▸ **SELECTED EXTRACT**
**********
Realism is always welcome but it would have been more welcome prior to the deaths and mutilation of hundreds of thousands of young men, and the devastation of Ukraine.
Meanwhile those in the West promoting the war have become very wealthy, the dead merely dead.
As Kissinger said “to be an enemy of the United States can be dangerous, but to be a friend is fatal”.

Micael Gustavsson
Micael Gustavsson
1 hour ago
Reply to  Michael Cazaly

As usual that Kissinger quote is taken out of context. It is like claiming that the Bible is an atheist book because the sentence “there is no God” is in it.

Brett H
Brett H
1 hour ago

What’s the context you refer to?

Brett H
Brett H
1 hour ago
Reply to  Michael Cazaly

Yes, unfortunately everyone will just turn away from this as if it never happened. But you’re right, someone made a lot of money.

Richard Calhoun
Richard Calhoun
1 hour ago

If Trump wins the election a peace ‘deal’ will come about in 2025, with Russia winning land from Ukraine.
The hypocrisy and recklessness of the ‘West’ in pursuing this war,since 2022, by arming Ukraine but not providing them with the weapons they need to win, is confirmation of how weak and unreliable the ‘West’ has become.
Not to be trusted and mired in $Trillions of debt.

Martin M
Martin M
1 hour ago

I agree from one perspective. The West should have gone “all in” with the weapons and support.

B Emery
B Emery
47 minutes ago

Pavel, a former Nato Military Committee Chairman, said “the most probable outcome of the war will be that a part of Ukrainian territory will be under Russian occupation, temporarily.” Both sides will need to make compromises; Pavel added that “to talk about a defeat of Ukraine or a defeat of Russia — it simply will not happen.”

Realistic and pragmatic.
Diplomacy now?

Martin M
Martin M
2 hours ago

If the rest of the world lets Russia out of this situation without completely breaking it both militarily and economically, it is making a rod for its own back. We will just be back were we are now in a few years time, when Russia invades another country (which it inevitably will). Even if some sort of “peace deal” is reached, whatever is left of Ukraine must be “fast tracked” into both the EU and NATO. The Russians simply cannot be trusted.

Michael Cazaly
Michael Cazaly
1 hour ago
Reply to  Martin M

By “the rest of the world” you must mean the West, a minority, because the majority ie the “developing world” are either generally supportive of Russia or wisely staying well clear.
Whether or not Russia can be trusted it is plain that the West can only be trusted to eventually “scuttle”, leaving its former “eternal friends” to deal with the mess, whilst having itself profited handsomely.
**********
▸ **INFORMATION SHOWN**
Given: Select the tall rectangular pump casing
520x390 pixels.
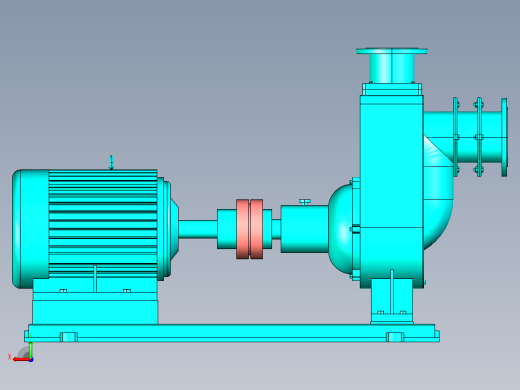Looking at the screenshot, I should 392,192.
**********
▸ **EXERCISE BRIEF**
From the comment thread above the listing, write out the passage between "Realistic and pragmatic." and "cannot be trusted.", inclusive.

▸ **RESULT**
Realistic and pragmatic.
Diplomacy now?

Martin M
Martin M
2 hours ago

If the rest of the world lets Russia out of this situation without completely breaking it both militarily and economically, it is making a rod for its own back. We will just be back were we are now in a few years time, when Russia invades another country (which it inevitably will). Even if some sort of “peace deal” is reached, whatever is left of Ukraine must be “fast tracked” into both the EU and NATO. The Russians simply cannot be trusted.